Honestly? Starting my own business and betting on myself is my biggest accomplishment. I could shout about client results and ways I’ve helped them in their business. And I love helping other business owners achieve their goals and bring their vision (and voice) to life.

But I think my proudest accomplishment is that I am doing this. We don’t celebrate ourselves enough, so I’m patting myself on the back for once. It’s taught me that I can do much more than I probably give myself credit for.

What advice do you have for aspiring copywriters and marketers who want to excel in the ever-evolving digital marketing landscape?
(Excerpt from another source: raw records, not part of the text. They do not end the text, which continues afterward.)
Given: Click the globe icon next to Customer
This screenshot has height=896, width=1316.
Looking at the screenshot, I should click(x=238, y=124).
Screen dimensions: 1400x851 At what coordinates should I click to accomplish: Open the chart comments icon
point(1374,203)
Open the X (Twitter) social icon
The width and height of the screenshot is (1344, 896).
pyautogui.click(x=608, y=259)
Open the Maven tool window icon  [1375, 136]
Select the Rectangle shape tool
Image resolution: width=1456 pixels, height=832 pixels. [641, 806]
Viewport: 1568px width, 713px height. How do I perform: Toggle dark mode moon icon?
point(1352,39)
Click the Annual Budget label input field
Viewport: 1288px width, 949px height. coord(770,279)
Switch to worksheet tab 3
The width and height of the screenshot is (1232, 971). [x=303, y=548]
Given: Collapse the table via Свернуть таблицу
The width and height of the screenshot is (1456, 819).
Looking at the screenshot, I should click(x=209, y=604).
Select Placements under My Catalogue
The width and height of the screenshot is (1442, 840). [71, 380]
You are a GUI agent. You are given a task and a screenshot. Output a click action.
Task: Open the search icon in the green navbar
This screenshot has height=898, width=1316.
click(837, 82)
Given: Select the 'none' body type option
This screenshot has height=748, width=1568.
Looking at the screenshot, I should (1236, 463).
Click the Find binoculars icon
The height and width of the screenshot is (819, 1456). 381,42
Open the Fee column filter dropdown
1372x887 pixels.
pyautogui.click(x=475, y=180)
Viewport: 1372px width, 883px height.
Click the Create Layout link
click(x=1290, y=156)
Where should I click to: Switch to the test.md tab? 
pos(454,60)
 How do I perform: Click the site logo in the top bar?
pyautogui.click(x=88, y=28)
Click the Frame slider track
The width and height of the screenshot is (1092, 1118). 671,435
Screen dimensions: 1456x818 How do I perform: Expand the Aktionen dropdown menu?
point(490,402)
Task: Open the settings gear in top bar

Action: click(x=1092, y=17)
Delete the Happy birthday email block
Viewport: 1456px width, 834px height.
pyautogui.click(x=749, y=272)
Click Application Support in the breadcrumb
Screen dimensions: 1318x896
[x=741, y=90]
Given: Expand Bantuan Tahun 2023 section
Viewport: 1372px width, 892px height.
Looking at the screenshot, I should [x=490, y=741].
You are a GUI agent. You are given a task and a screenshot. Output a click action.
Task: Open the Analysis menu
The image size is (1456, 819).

I am always here to champion and support aspiring copywriters and marketers. If I could give them any advice, it would be this:

  1. Find your community – speak to people, ask questions, and find people to help you (and who you can help) on your journey.
  2. Be open — Open to learning, trying new things, and saying yes to things that scare you.
  3. Trust yourself — Trust that you can do it and trust in yourself to set boundaries and say no to things that don’t serve you.

On a lighter note, as an adventure enthusiast, how do your passions influence your creativity and work-life balance?

I make time for the outdoors as much as I can. However, I could also squeeze more outdoor time into my working day.

I started my business in January 2020, meaning my first few years in business were shrouded in pandemics and lockdowns. I spent much time at home, working on my business and doing nothing else.

So, now I try to make a conscious effort to make time for non-work passions — whether going for a hike, a wild swim, or catching up with a friend over brunch. You can’t work at total capacity 24/7. If you try, you’ll burn out. You need that time away to fill your cup, look after yourself, and let your cortisol levels rest so you can approach work feeling refreshed and productive.